JOB: Extend the court order below on discovery of electronically stored information in the Biomet hip implant litigation, starting immediately after its final sentence.

EXTRACTED TEXT:
'''
In re Biomet M2a Magnum Hip Implant Prods. Liab. Litig.
In re Biomet M2a Magnum Hip Implant Prods. Liab. Litig.
2013 WL 1729682 (N.D. Ind. 2013)
April 18, 2013
Miller, Jr., Robert L., United States District Judge
Summary
Biomet used a combination of electronic search functions to identify relevant documents, including keyword culling and removal of duplicates, and then employed technology-assisted review, or predictive coding, to identify the relevant documents to be produced. The court ruled that Biomet's procedure satisfies its discovery obligations and that it does not need to do what the Steering Committee seeks. The court found that Biomet's approach complies with the requirements of Federal Rules of Civil Procedure.
Additional Decisions
In re BIOMET M2A MAGNUM HIP IMPLANT PRODUCTS LIABILITY LITIGATION (MDL 2391).
This Document Relates to All Cases
This Document Relates to All Cases
Cause No. 3:12–MD–2391
United States District Court, N.D. Indiana, South Bend Division
April 18, 2013
Counsel
Thomas R. Anapol PHV, Anapol Schwarts, Philadelphia, PA, W. Mark Lanier PHV, Lanier Law Firm PC, Houston, TX, Frederick R. Hovde, Robert T. Dassow, Hovde Dassow & Deets LLC, Indianapolis, IN, for Plaintiffs.Erin Linder Hanig, John David Ladue, Ladue Curran & Kuehn LLC, South Bend, IN, Jenya M. Moshkovich PHV, John D. Winter PHV, Patterson Belknap Webb & Tyler LLP, New York, NY, for Defendants.
Miller, Jr., Robert L., United States District Judge
ORDER REGARDING DISCOVERY OF ESI
*1 Biomet has produced 2.5 million documents to plaintiffs in this docket's constituent cases, and the Plaintiffs' Steering Committee believes production should run to something closer to 10 million documents. The parties have set forth their positions on the procedures or protocols that should be used to facilitate identification, retrieval, and production of electronically stored information in submissions filed on April 1 and 5. The parties seek my guidance as to the direction discovery of ESI should take, and I believe the parties need a prompt ruling more than they need extensive discussion of each point they raise.
'''
DATA:
'''
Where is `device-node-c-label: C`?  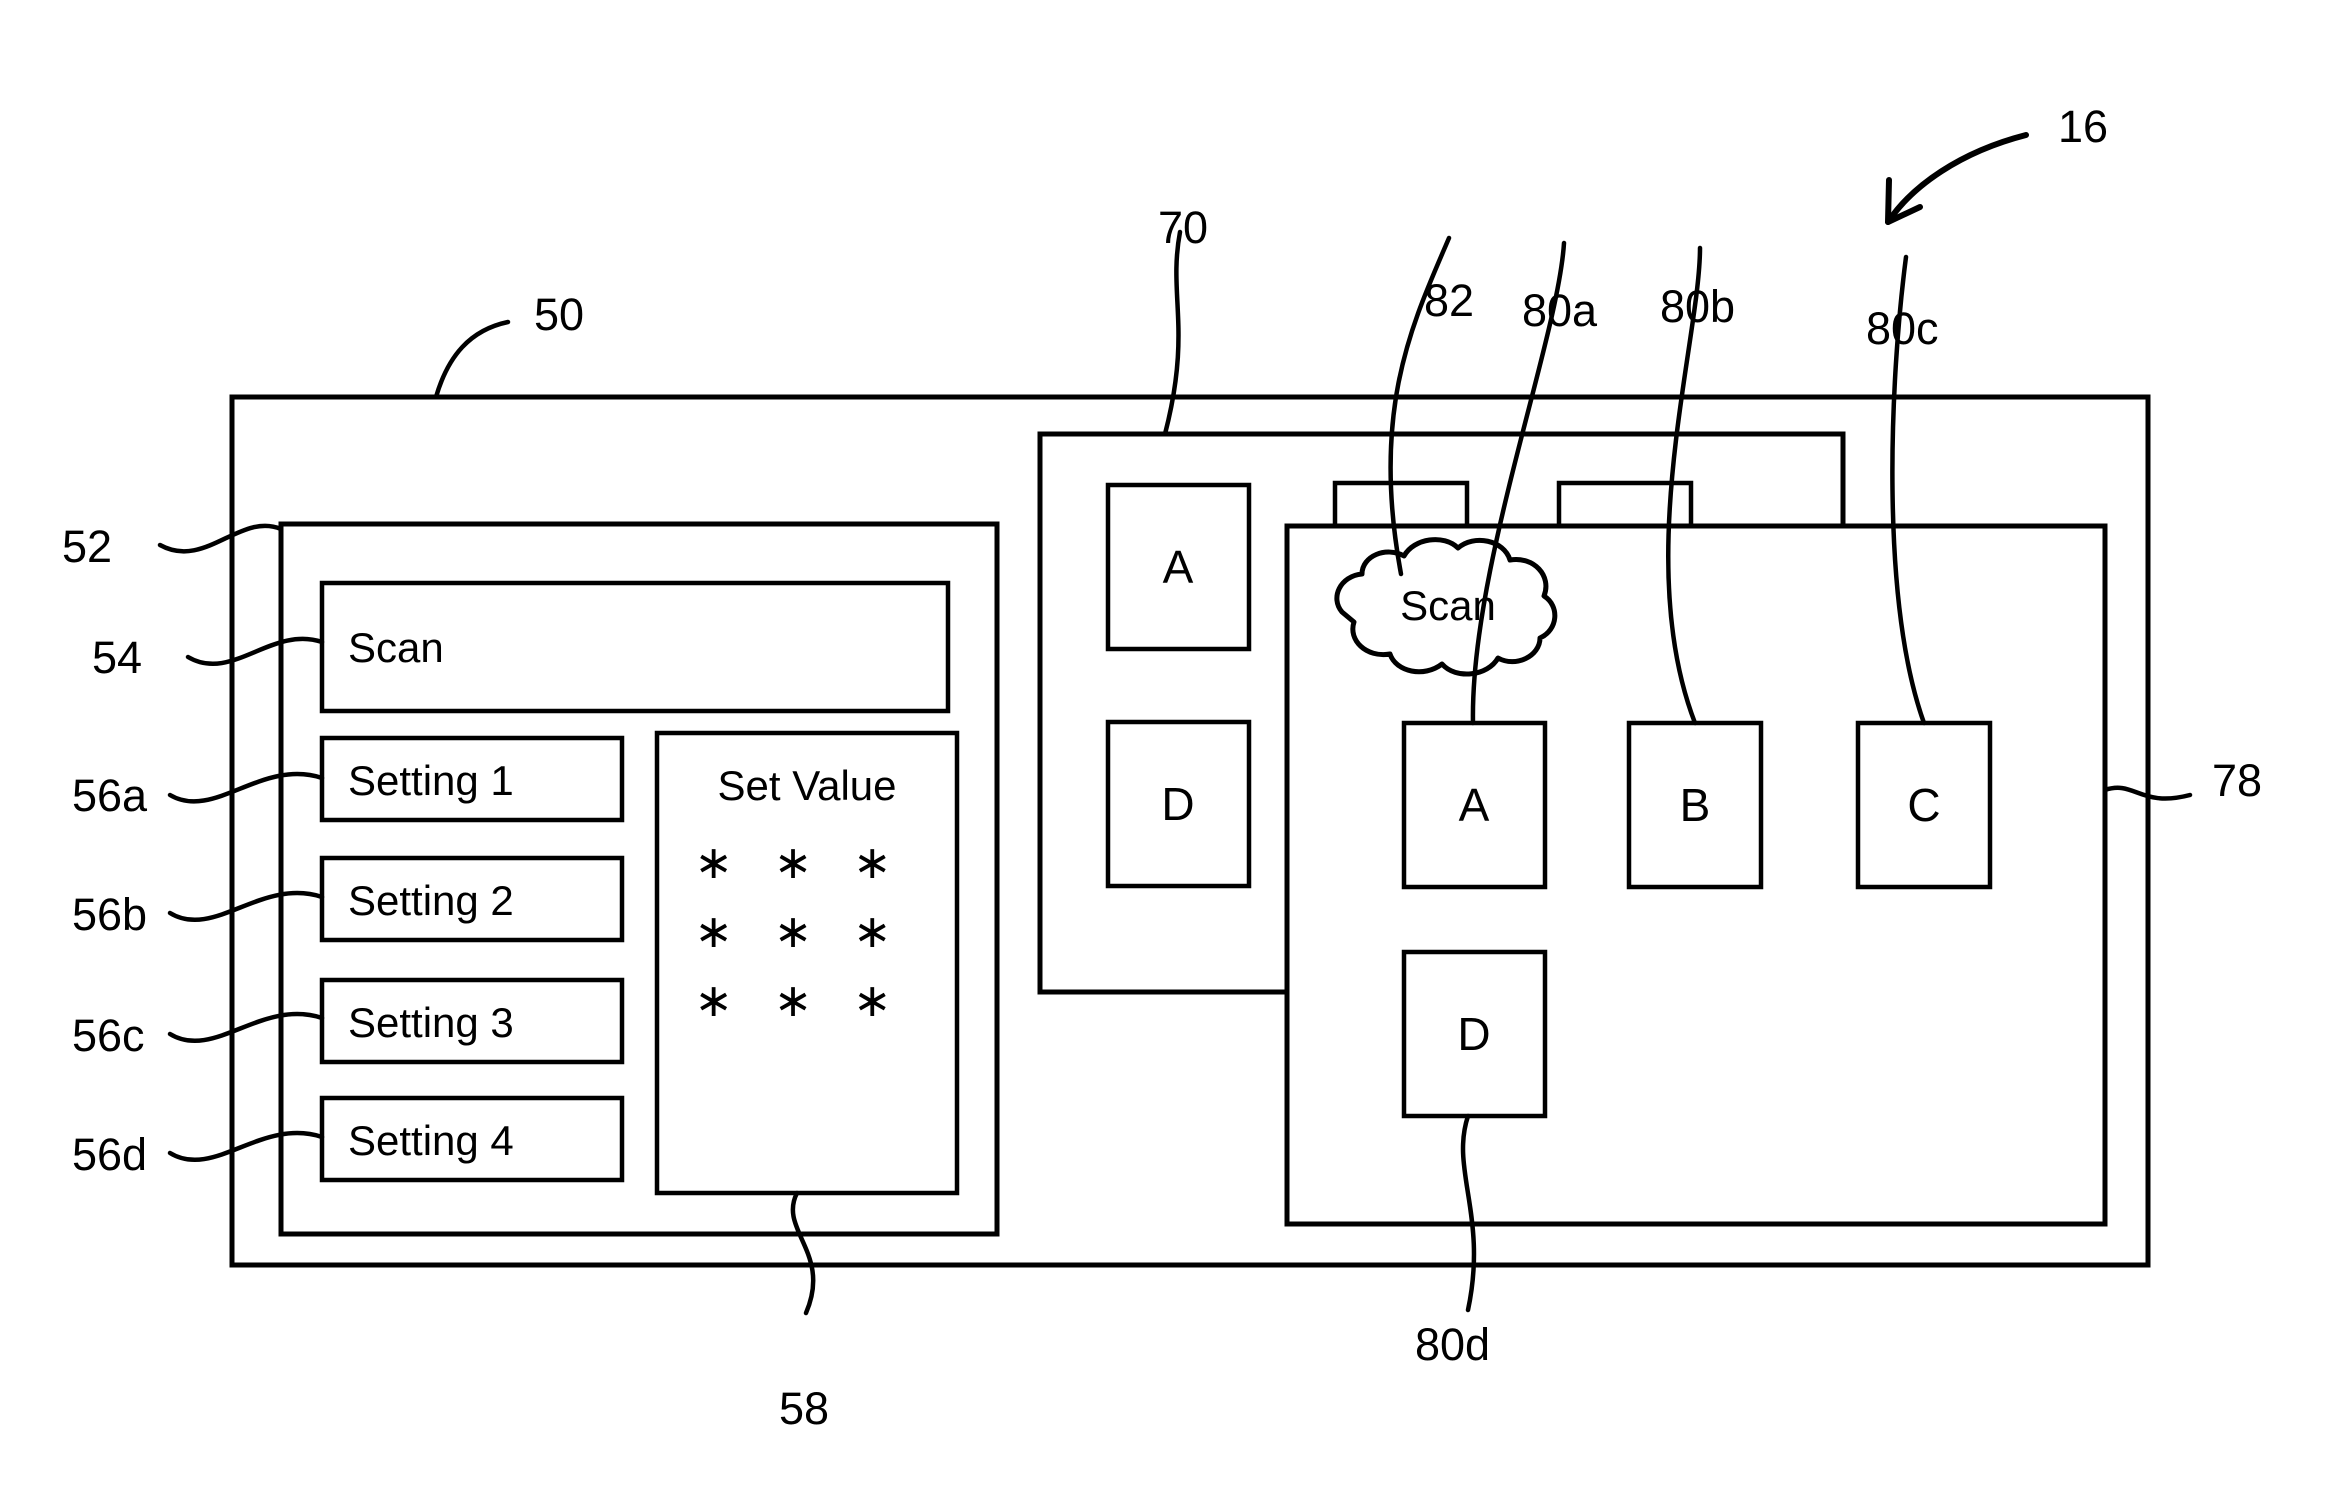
'''
TASK RESPONSE:
Biomet began producing documents in cases eventually centralized here in the summer of 2012. Some plaintiffs' counsel, anticipating this docket's formation, told Biomet (occasionally in forceful terms) not to begin document production until the Judicial Panel on Multidistrict Litigation decided whether to centralize. Biomet, neither sold on centralization nor free of judicial exhortations in other cases against it, started the process of identifying and producing documents.
Biomet used a combination of electronic search functions to identify relevant documents. Keyword culling was used first, reducing the universe of documents and attachments from 19.5 million documents to 3.9 million documents, comprising 1.5 terabytes of data. Removal of duplicates left 2.5 million documents and attachments. Statistical sampling tests of a random sample projected, with a 99 percent confidence rate, that between .55 and 1.33 percent of the unselected documents would be responsive and (with the same confidence level) that between 1.37 and 2.47 percent of the original 19.5 million documents were responsive. In comparison, Biomet's keyword/deduplication approach had identified 16 percent of the original 19.5 million.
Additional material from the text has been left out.